[[ Exercise materials, beginning ]]

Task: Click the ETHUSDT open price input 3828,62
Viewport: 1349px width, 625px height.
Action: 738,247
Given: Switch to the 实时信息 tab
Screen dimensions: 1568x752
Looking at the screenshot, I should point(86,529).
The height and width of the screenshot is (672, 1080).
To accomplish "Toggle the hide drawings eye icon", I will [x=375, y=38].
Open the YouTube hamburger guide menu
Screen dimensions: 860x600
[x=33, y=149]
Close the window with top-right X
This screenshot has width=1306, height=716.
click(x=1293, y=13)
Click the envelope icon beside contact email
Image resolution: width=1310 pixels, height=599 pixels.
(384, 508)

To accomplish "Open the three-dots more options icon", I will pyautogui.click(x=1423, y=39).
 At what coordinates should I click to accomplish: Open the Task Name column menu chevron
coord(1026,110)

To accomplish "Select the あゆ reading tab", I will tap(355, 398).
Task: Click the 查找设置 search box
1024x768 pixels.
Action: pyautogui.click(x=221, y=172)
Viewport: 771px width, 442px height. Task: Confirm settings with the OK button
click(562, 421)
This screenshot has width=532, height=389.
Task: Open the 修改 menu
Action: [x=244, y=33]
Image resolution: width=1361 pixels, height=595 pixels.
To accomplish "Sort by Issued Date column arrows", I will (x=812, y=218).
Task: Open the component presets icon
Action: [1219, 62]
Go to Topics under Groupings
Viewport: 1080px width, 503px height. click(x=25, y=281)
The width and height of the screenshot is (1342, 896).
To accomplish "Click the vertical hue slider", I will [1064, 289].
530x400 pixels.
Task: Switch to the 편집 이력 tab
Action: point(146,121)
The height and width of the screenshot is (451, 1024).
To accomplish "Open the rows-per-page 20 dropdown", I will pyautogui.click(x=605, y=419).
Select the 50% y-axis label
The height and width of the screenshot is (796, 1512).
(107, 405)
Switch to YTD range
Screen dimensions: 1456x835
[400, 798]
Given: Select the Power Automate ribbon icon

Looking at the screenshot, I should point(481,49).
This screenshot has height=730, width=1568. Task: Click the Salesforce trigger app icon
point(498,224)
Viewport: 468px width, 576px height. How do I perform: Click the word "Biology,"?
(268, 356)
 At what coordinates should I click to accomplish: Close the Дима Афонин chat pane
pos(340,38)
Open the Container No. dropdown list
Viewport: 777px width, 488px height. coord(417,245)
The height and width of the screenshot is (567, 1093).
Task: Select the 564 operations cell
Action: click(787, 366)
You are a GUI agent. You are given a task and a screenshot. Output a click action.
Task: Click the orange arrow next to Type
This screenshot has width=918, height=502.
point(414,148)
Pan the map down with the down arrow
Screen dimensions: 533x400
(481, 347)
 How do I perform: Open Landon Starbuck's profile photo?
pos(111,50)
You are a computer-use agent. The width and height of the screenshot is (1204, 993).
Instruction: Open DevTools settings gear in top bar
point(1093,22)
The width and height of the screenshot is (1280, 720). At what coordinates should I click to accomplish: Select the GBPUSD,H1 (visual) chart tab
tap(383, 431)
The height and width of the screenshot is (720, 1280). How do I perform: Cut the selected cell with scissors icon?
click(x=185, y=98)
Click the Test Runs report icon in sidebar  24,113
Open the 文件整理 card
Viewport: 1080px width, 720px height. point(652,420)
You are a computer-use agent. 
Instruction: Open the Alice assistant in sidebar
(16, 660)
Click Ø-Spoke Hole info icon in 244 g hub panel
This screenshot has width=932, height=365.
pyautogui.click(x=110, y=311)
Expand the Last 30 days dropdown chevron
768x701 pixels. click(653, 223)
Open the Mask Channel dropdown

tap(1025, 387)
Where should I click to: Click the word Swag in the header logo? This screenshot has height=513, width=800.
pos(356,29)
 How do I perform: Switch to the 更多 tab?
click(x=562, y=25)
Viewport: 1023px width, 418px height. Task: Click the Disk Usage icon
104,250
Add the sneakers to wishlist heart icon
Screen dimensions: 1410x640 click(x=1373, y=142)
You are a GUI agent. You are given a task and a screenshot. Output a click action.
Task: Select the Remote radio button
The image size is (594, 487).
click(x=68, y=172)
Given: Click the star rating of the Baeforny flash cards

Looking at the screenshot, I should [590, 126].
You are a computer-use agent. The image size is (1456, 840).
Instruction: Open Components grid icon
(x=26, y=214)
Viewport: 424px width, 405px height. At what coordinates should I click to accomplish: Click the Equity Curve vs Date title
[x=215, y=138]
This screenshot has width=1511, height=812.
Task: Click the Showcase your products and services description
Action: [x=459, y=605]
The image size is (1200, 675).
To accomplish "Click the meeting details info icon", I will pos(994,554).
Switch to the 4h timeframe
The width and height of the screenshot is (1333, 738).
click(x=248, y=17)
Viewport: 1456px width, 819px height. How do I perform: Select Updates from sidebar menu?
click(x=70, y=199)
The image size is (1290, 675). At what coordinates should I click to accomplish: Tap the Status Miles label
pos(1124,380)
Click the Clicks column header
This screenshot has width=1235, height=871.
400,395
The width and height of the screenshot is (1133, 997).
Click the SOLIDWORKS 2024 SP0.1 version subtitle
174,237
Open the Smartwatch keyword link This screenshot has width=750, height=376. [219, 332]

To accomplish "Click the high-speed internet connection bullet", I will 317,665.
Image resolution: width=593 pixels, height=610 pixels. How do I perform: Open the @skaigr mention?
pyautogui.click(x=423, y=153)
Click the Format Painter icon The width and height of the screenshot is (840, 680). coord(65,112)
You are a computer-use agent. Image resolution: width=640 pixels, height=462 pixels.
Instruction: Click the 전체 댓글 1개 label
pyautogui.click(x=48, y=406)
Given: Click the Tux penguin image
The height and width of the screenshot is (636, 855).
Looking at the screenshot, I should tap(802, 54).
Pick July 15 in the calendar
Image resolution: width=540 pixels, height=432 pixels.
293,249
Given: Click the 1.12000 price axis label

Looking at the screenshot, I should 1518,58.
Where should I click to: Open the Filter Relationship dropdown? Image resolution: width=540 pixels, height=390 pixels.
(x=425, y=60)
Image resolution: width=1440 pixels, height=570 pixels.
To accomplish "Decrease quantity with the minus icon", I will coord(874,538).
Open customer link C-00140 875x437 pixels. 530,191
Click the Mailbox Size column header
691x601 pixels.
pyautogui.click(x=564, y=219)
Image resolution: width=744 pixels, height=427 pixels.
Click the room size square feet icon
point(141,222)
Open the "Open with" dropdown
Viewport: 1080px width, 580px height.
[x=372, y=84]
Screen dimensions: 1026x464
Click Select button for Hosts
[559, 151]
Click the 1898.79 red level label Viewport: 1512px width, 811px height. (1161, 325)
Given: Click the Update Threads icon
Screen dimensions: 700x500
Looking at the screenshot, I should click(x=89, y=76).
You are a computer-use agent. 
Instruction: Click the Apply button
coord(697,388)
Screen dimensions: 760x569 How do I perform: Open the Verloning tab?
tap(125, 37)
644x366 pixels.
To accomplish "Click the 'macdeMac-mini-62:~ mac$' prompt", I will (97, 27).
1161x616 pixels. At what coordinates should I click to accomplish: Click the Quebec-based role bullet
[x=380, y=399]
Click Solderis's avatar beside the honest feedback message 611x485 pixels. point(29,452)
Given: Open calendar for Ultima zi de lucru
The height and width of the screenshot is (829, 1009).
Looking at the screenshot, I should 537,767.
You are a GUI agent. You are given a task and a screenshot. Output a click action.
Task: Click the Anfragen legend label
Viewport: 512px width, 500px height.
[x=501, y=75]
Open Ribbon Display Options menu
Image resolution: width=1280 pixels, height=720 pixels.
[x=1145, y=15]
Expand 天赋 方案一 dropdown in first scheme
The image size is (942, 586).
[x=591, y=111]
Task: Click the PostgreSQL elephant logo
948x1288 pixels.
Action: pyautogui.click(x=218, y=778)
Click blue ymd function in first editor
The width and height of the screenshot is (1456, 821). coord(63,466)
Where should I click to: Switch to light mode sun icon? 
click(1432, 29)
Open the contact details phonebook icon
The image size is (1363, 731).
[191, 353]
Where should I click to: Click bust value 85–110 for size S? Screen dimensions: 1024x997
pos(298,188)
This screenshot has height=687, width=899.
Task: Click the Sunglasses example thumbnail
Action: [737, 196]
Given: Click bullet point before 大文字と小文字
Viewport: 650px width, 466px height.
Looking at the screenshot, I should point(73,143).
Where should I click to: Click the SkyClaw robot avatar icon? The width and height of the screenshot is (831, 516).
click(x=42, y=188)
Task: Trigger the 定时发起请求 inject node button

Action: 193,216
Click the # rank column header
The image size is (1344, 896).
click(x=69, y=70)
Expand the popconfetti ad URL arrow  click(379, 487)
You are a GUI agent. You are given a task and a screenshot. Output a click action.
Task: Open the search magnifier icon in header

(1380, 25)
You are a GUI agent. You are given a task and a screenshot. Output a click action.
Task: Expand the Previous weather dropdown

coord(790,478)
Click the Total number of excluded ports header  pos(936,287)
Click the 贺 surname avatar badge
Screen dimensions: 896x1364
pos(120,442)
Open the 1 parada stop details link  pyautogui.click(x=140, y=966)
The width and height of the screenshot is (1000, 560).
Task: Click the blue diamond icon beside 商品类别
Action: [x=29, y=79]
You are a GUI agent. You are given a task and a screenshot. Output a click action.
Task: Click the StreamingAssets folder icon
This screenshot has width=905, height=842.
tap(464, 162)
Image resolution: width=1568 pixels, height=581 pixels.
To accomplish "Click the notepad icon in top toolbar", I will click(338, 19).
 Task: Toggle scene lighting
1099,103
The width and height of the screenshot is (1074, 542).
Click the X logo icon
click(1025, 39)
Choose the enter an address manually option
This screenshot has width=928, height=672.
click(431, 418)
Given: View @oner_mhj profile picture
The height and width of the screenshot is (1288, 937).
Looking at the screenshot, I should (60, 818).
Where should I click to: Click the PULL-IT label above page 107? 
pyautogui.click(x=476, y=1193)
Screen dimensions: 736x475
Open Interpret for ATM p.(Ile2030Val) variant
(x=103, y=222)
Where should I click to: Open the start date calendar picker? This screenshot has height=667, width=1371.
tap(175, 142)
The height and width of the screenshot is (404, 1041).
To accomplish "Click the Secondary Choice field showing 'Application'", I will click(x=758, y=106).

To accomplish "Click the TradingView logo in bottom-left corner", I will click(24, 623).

[[ Exercise materials, end ]]

> _The problem_
Look through the data above and report every line in which "computer" appears.

> _Solution_
You are a computer-use agent. The width and height of the screenshot is (1204, 993).
You are a computer-use agent. 
You are a computer-use agent. The image size is (1456, 840).
You are a computer-use agent. Image resolution: width=640 pixels, height=462 pixels.
You are a computer-use agent. 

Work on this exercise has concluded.